2. Balances Blood Sugar Levels
Protein does not impact blood sugar levels the same way carbohydrates do, especially refined carbohydrates. High protein diets have been shown to have a stabilising effect on blood sugar levels, and can lead to beneficial changes in a wide range of metabolic, cardiovascular and inflammatory markers. (1),(2)
3. Individuals Trying to Lose Weight
Compared to carbohydrates and fats, protein is the most satiating macronutrient and can help to balance blood sugar levels, keeping us full for longer periods of time. Therefore, not only can consuming additional protein help manage cravings and hunger, but it can help to increase metabolic rates by supporting the growth and maintenance of muscle mass.
4. Older People
Maintaining independence and achieving a high quality of life is crucial for elderly adults. One of the major threats in elderly people is the loss of muscle mass, strength, and bodily functions that progressively occurs with aging (known as sarcopenia).
Therefore, consuming a higher protein diet can help prevent further tissue breakdown and reduce the adverse effects of ageing. Several studies have shown that an intake of 1.2 grams of protein per kilogram of body weight may be more appropriate. (3),(4)
Do we need protein supplements?
Protein powders like whey, hemp and soy protein powders are marketed to promise people with a solution to lose weight and gain a lean physique. We have established that, protein helps muscle development and recovery after exercise, but some studies suggest that a healthy diet alone can provide the protein needed for muscle recovery.
When looking for a quality protein powder, it is important to read the ingredients, and analyse different sources. Protein powders can come from many sources, however, not all sources are made the same way or work for people the same way. There isn’t one protein powder source that will work for everyone; everyone is different and everyone digests food differently. If you want to use a protein powder, it is vital to be aware of how it makes you feel; does it make you feel bloated and gassy every time you use it?
Protein powder is called a supplement because it is just that: supplements your existing diet. If you struggle to include protein in your diet, a protein powder can be a useful short term, but should not be used as a long-term solution. Always remember, whole foods first!
Protein supplements should be an addition to a healthy diet, not a replacement.

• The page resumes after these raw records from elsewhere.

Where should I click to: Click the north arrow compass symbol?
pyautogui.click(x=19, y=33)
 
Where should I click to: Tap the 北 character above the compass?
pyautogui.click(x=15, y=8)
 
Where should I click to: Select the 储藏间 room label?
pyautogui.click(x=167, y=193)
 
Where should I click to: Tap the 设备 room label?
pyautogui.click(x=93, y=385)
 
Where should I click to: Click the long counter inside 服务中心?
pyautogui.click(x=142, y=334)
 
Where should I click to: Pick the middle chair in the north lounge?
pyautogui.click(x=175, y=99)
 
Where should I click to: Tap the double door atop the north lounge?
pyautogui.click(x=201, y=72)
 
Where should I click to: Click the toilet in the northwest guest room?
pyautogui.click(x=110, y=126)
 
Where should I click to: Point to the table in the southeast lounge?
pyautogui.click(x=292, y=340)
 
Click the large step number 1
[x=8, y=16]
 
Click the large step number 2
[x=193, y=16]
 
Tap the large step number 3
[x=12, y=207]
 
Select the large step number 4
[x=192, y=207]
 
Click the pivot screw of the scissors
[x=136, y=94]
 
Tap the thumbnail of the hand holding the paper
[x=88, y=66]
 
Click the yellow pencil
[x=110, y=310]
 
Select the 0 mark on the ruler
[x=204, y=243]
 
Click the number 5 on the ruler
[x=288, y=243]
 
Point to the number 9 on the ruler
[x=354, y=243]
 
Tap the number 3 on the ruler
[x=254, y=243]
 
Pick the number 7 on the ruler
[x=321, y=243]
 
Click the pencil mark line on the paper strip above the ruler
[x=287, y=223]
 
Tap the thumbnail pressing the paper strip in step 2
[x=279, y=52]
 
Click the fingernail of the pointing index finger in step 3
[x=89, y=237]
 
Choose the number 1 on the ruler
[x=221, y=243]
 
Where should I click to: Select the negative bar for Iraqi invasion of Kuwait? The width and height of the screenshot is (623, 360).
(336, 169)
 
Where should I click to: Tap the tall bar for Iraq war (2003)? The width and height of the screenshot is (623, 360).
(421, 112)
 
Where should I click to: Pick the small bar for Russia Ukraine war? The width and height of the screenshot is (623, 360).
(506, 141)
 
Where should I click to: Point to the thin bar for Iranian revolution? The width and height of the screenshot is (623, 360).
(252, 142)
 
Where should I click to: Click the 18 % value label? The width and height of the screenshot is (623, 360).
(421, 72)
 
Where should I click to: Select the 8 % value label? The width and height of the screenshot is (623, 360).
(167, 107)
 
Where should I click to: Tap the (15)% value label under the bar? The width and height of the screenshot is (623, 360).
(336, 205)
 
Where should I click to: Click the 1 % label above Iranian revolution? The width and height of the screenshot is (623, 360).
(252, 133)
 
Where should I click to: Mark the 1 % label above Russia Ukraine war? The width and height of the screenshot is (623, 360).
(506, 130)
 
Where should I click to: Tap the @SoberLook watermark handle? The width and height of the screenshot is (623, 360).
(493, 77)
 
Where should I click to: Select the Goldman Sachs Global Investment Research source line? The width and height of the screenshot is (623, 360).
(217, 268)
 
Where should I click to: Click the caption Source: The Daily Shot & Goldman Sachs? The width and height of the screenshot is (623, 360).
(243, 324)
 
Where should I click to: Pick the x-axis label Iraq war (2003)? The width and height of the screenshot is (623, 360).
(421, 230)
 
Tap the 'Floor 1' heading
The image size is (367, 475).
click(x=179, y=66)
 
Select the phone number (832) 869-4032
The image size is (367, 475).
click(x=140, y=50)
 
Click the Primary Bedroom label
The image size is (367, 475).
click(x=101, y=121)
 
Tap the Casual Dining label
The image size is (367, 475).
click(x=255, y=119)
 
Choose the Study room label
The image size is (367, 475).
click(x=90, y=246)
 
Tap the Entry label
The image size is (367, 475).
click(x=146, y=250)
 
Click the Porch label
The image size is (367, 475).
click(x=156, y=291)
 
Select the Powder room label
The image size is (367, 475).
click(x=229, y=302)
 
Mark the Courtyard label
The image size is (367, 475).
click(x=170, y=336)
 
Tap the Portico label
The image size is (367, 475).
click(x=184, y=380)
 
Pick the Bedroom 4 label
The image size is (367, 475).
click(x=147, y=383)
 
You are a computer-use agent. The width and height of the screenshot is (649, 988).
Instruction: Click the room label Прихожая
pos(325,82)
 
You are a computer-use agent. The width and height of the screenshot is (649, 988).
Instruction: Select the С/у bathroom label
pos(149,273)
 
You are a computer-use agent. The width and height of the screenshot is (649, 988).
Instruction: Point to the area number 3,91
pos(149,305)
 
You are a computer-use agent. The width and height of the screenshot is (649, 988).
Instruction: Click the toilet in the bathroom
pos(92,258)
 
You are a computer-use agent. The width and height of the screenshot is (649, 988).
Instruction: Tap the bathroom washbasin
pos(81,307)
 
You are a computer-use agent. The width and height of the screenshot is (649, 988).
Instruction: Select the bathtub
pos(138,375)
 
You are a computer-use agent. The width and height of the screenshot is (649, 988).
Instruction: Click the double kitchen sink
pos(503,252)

Practical tips to incorporate protein into your diet:
Include a high-protein food at each meal and in your snacks to get what you need to feel satiated.
Consider snacks like nuts, seeds, hard boiled eggs, or hummus as great healthy snacks rich in protein.
Protein is not only in meat. It is vital to also consume plant-based protein mentioned above into your diet.
1) Mary C. Gannon and Frank Q. Nuttall. (2004). Effect of a High-Protein, Low-Carbohydrate Diet on Blood Glucose Control in People With Type 2 Diabetes. Diabetes. 53(9): 2375-2382.
2) Gannon MC, Nuttall FQ, Saeed A, Jordan K, Hoover H. An increase in dietary protein improves the blood glucose response in persons with type 2 diabetes. Am J Clin Nutr. 78(4):734-41.
3) Chernoff R. (2004). Protein and older adults. J Am Coll Nutr. 23(6) :627S-630S.
4) Jamie I. Baum, Il-Young Kim and Robert R. Wolfe. (2016). Protein Consumption and the Elderly: What Is the Optimal Level of Intake? Nutrients. 8(6): 359.